FIG 1 .

(A) Structures of hopanoid and tetrahymanol. B. diazoefficiens makes C₃₀ hopanoids, such as diploptene (C-22=C-30) and diplopterol (OH at C-22); C₃₅ hopanoids, such as bacteriohopanetetrol (BHT; R₂=OH) and aminobacteriohopanetriol (aminotriol; R₂=NH₂); and tetrahymanol. All these compounds can be methylated at C-2 (2Me, R₁=CH₃). (B) Hopanoid biosynthetic gene cluster of B. diazoefficiens.
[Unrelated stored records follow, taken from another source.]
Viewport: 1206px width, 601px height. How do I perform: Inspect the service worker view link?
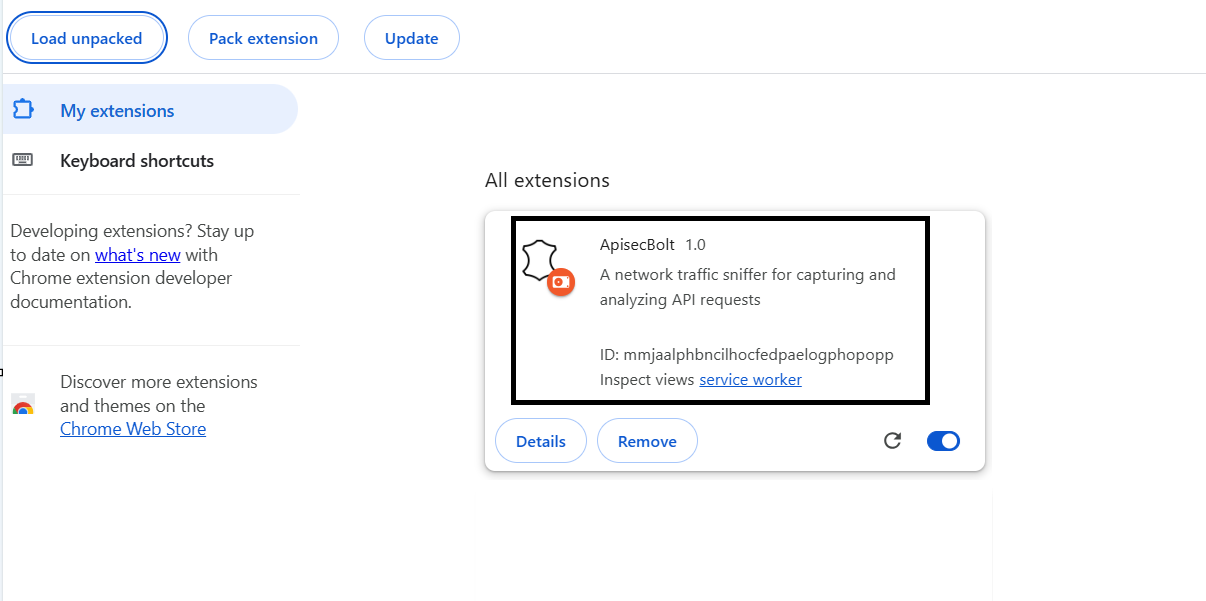coord(750,380)
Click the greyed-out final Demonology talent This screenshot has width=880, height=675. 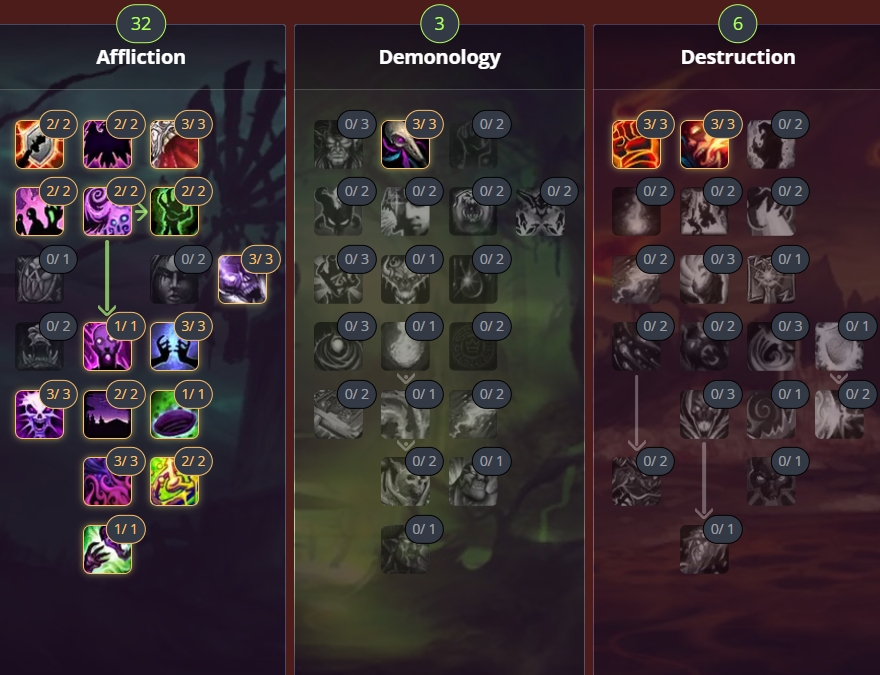point(405,549)
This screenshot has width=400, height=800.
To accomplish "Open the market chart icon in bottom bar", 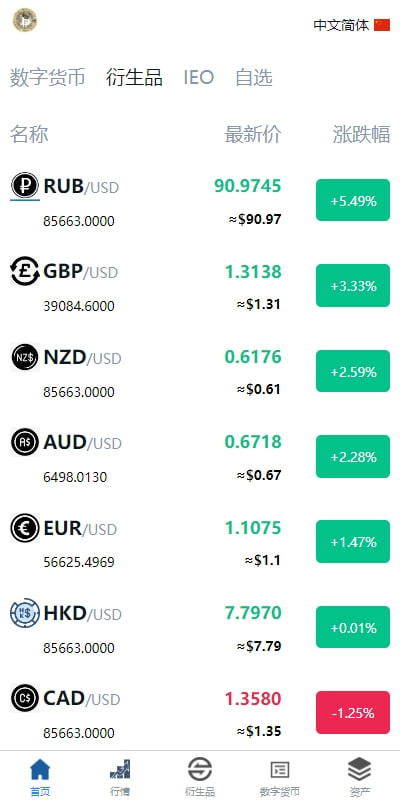I will click(120, 769).
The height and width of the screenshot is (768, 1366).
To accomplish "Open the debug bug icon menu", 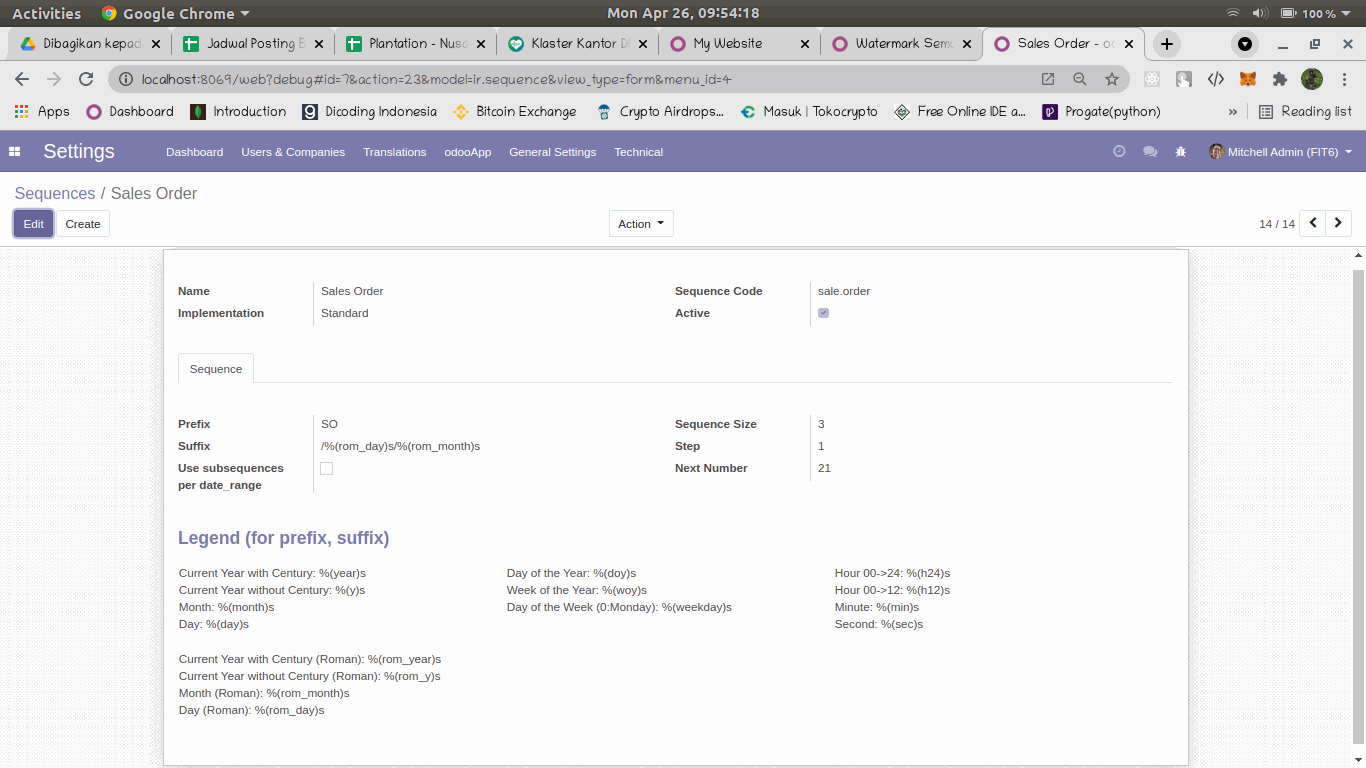I will pos(1181,152).

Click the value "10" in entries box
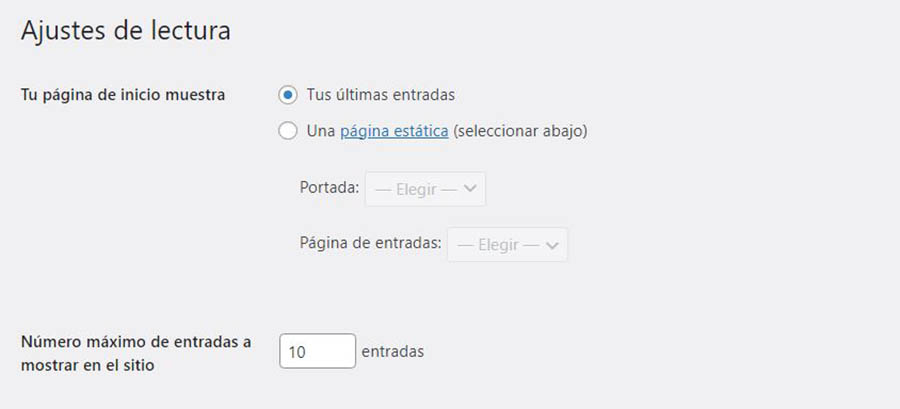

In this study, we focused on the genes colored in gray: the shc (squalene hopene cyclase) product catalyzes squalene cyclization to hopene, the first reaction in the hopanoid biosynthetic pathway; the hpnH product catalyzes addition of adenosine to hopene, the first reaction in the synthesis of C₃₅ hopanoids; and the hpnP product catalyzes C-2 methylation. (C) GC-MS and LC-MS (inset) total ion chromatograms of total lipid extracts from aerobically grown B. diazoefficiens strains. For GC-MS, main hopanoid peaks are numbered and the methylated counterparts elute 0.2 to 0.5 min earlier. I, pregnane acetate (standard); II, (2Me) hop-17(21)-ene; III, (2Me) hop-x-ene; IV, (2Me) hop-22(29)-ene (diploptene); V, (2Me) hop-21-ene; VI, (2Me) hopan-22-ol (diplopterol); VII, (2Me and 20Me) tetrahymanol; and VIII, BHP-508. LC-MS: a, aminotriol; b, BHT; c, 2Me-aminotriol; d, adenosylhopane; e, 2Me-BHT. Lipid analysis for each strain was performed in triplicate. For chemical structures of hopanoids, refer to Fig. S1A in the supplemental material.